— START OF DATA SUPPLIED —

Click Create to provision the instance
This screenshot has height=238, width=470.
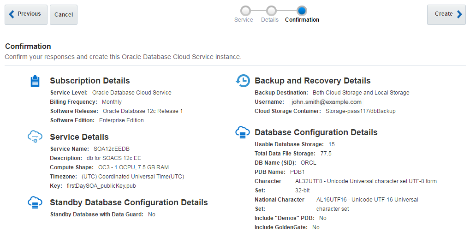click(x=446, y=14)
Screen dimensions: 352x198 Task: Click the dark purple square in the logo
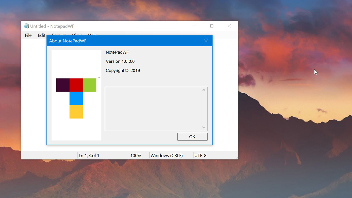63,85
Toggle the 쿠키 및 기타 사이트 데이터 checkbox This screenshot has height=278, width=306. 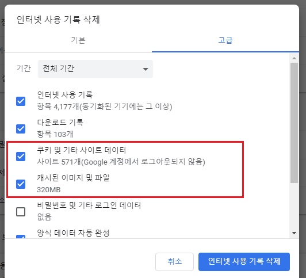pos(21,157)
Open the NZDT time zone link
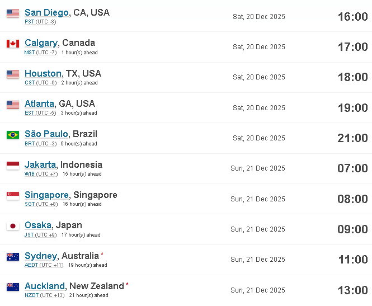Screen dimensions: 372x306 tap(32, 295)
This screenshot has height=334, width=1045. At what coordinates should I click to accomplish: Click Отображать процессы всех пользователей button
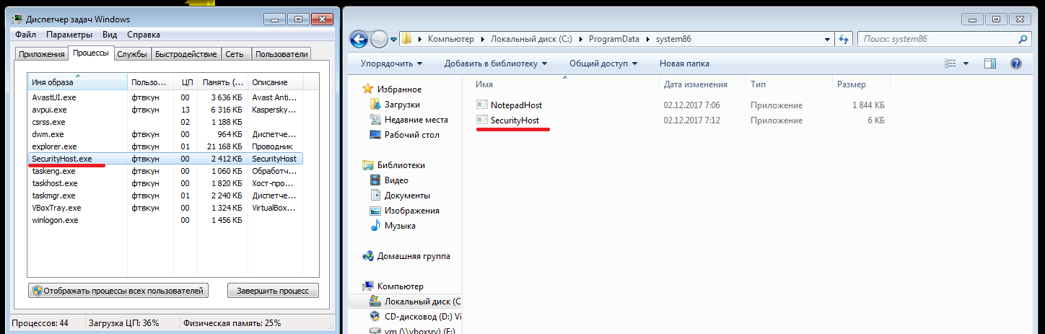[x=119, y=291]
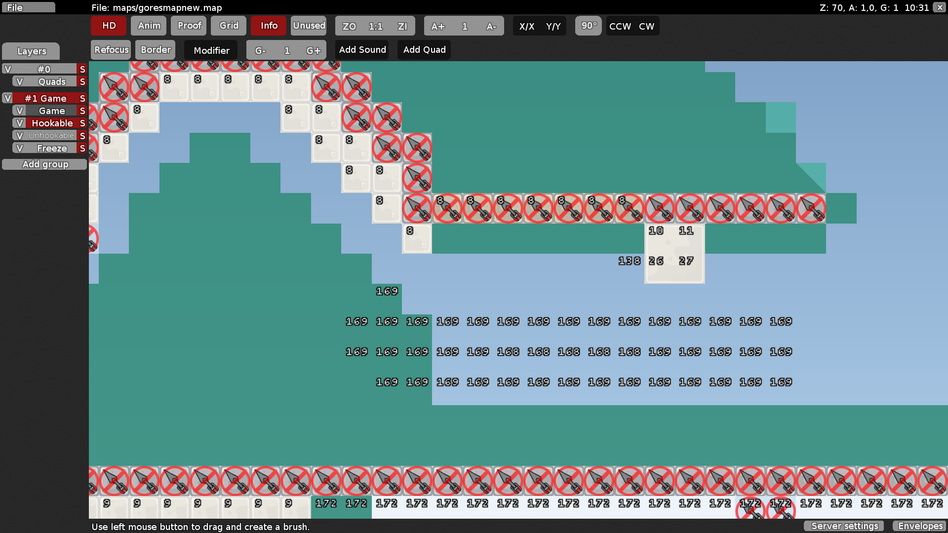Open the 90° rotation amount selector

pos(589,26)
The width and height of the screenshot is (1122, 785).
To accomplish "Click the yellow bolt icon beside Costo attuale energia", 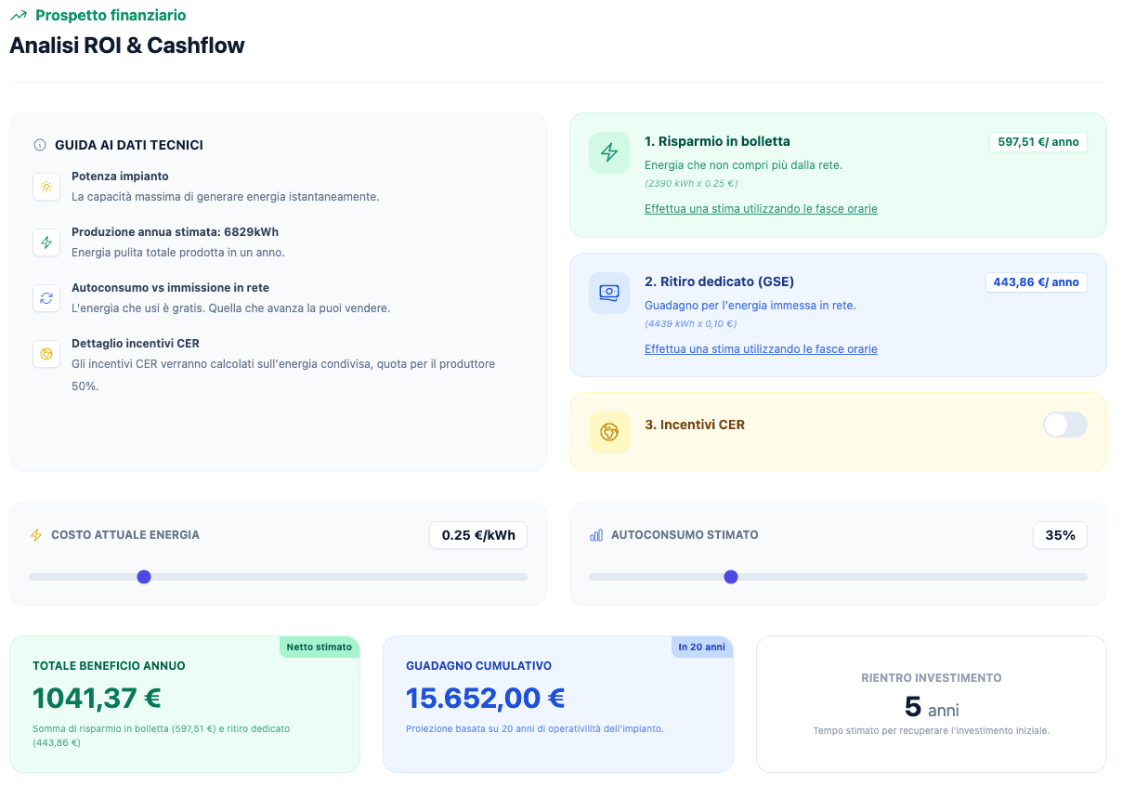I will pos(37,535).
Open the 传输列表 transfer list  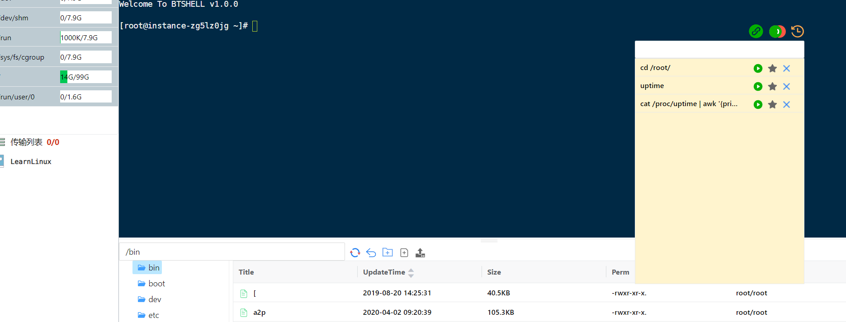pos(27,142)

— END OF DATA SUPPLIED —

Copy the records from the line with "Open the NZDT time zone link" up to and including the line with "pos(589,26)". Leave the pictures out.

• RESULT OF THE EXERCISE:
Open the NZDT time zone link
Screen dimensions: 372x306 tap(32, 295)
This screenshot has height=334, width=1045. At what coordinates should I click to accomplish: Click Отображать процессы всех пользователей button
[x=119, y=291]
Open the 90° rotation amount selector

pos(589,26)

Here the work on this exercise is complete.